Ralph Jeswald and Andrew Reading publish an article on Change Management in Northeast Dairy Magazine

July 10, 2019 – From international trade, consumer preference changes, and industry consolidation, the dairy industry is subject to many challenges. In the latest Northeast Dairy Foods Association, Inc. Magazine, Ralph Jeswald and Andrew Reading discuss how Lean/Six Sigma can help companies achieve successful outcomes.

 

Navigating a Changing Economy and Industry

Managing Profitability Through Lean/Six Sigma

Financial experts predict that the economy is due for a global slowdown, which will present additional challenges to U.S. businesses. Already navigating the dynamics of international trade, consumer preferences, industry consolidation and global dairy overproduction, the dairy industry is susceptible to profitability risk. Companies that remain at the forefront of change remain positioned to navigate these challenges with successful outcomes.

Where do I Start?

Taking the time to look at strategies for managing through the current economic and industry challenges should be at the forefront of your strategy. Often, companies without a continuous process to strategically assess opportunities and implement improvement initiatives resort to reactive and less effective actions. A strategic and methodical approach to manage profitability improvements will expose the inefficiencies and waste that is inherent within a company, most of which is masked during periods of sustained growth. Lean/Six Sigma methodologies can strategically manage your improvement process.
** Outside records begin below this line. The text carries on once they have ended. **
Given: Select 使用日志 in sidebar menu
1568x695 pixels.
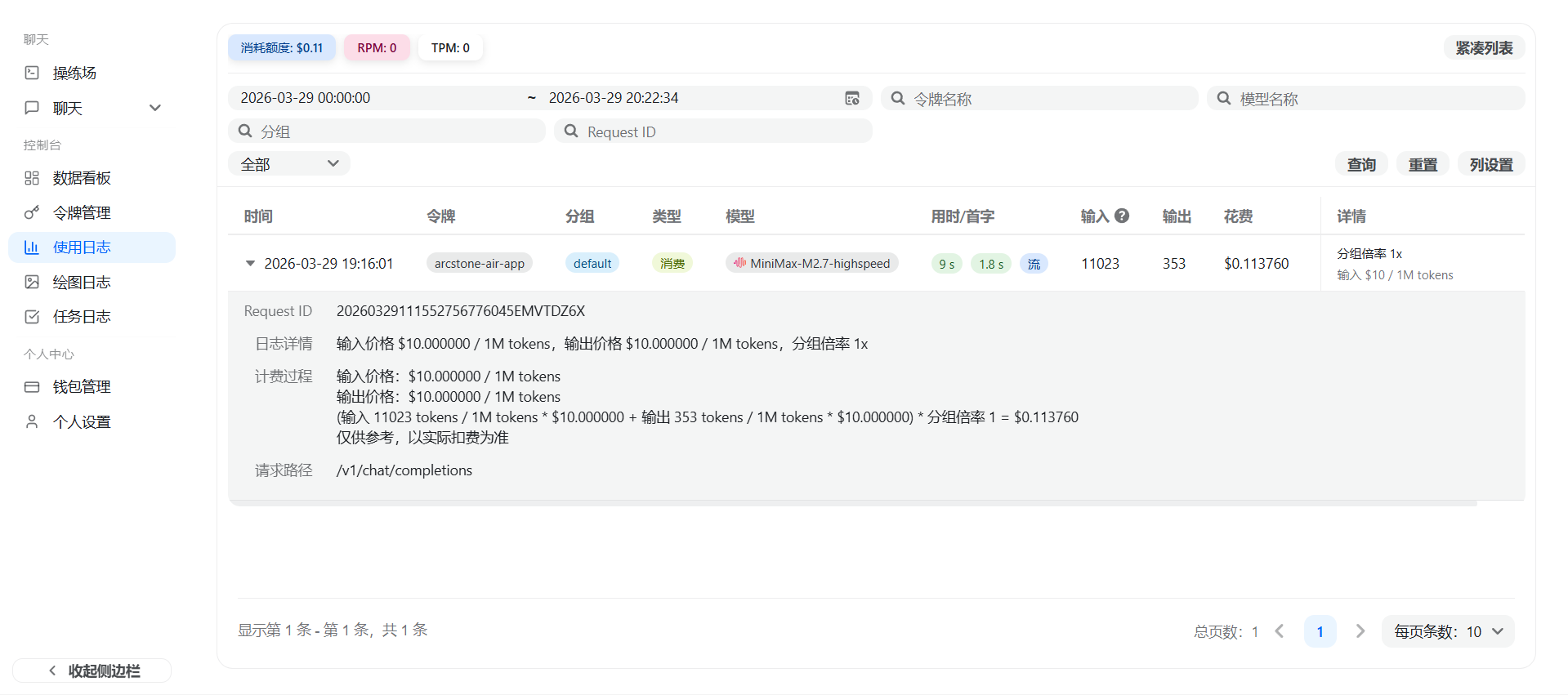Looking at the screenshot, I should click(x=81, y=247).
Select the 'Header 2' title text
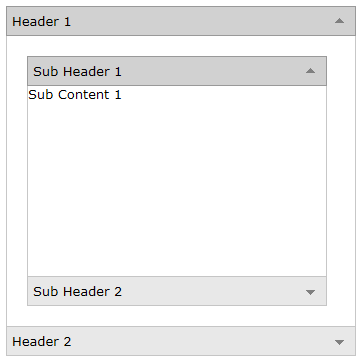360x361 pixels. click(42, 341)
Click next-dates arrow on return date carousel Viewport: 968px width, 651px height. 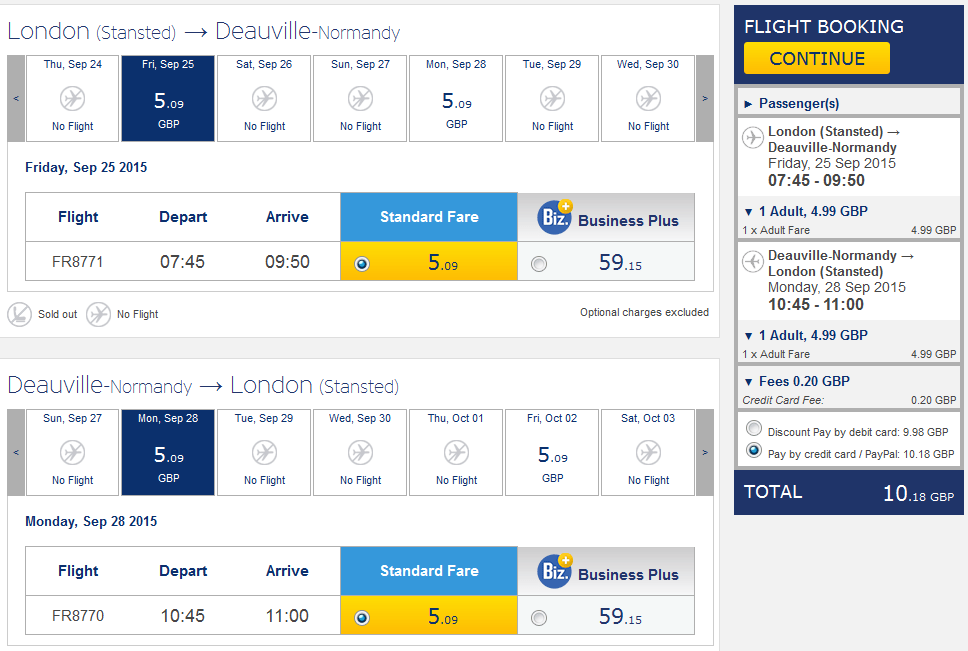(x=705, y=452)
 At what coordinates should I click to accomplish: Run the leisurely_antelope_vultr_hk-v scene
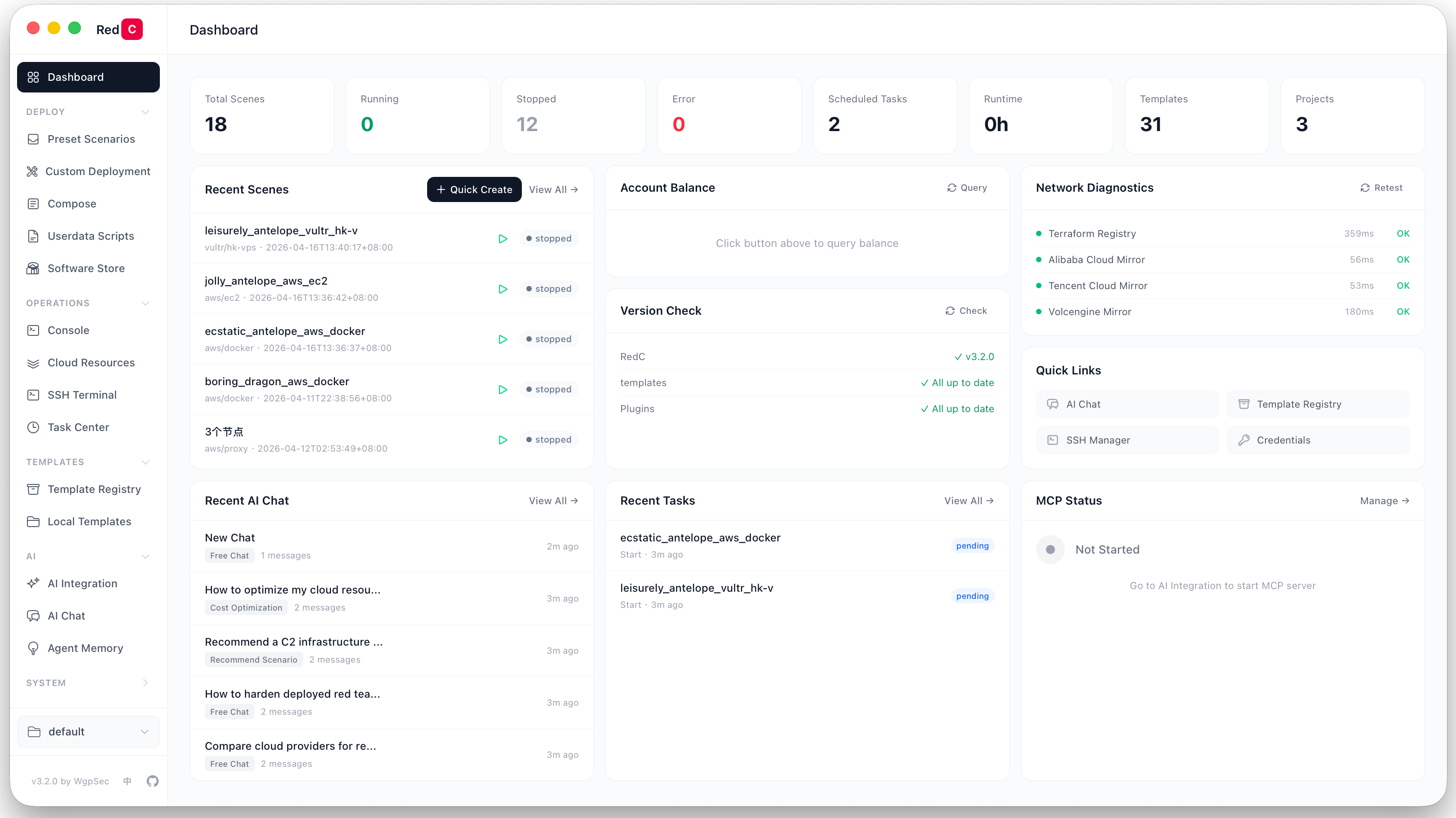(x=503, y=238)
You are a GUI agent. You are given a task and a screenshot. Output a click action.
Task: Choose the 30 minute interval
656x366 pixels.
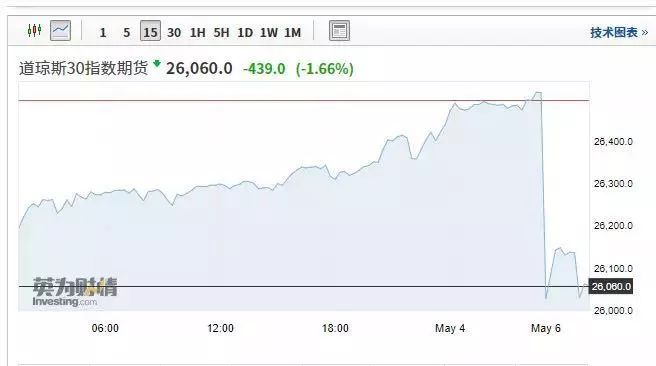(x=174, y=33)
An Overview of Lean/Six Sigma

Started in post war Japan, Lean was designed to encourage creative thinking and discussions with employees to result in higher product quality and customer satisfaction. Lean is a customer-centric methodology, asking the question: “What does the customer want?” It then organizes its enterprise to provide a solution for what the customer wants, when they want it, at the lowest cost possible and with the highest desired level of quality. Most importantly, this is powered by individuals at all organizational levels.

Next, the Greek letter Sigma is defined by statisticians to denote a standard deviation for a set of data. This is an important metric for analyzing business processes as it describes the variations from an established standard within a process. A low variation will typically provide more consistent quality and therefore customer satisfaction. Through the process as a discipline, Six Sigma is a problem-solving methodology dedicated to reducing deviations and improving performance.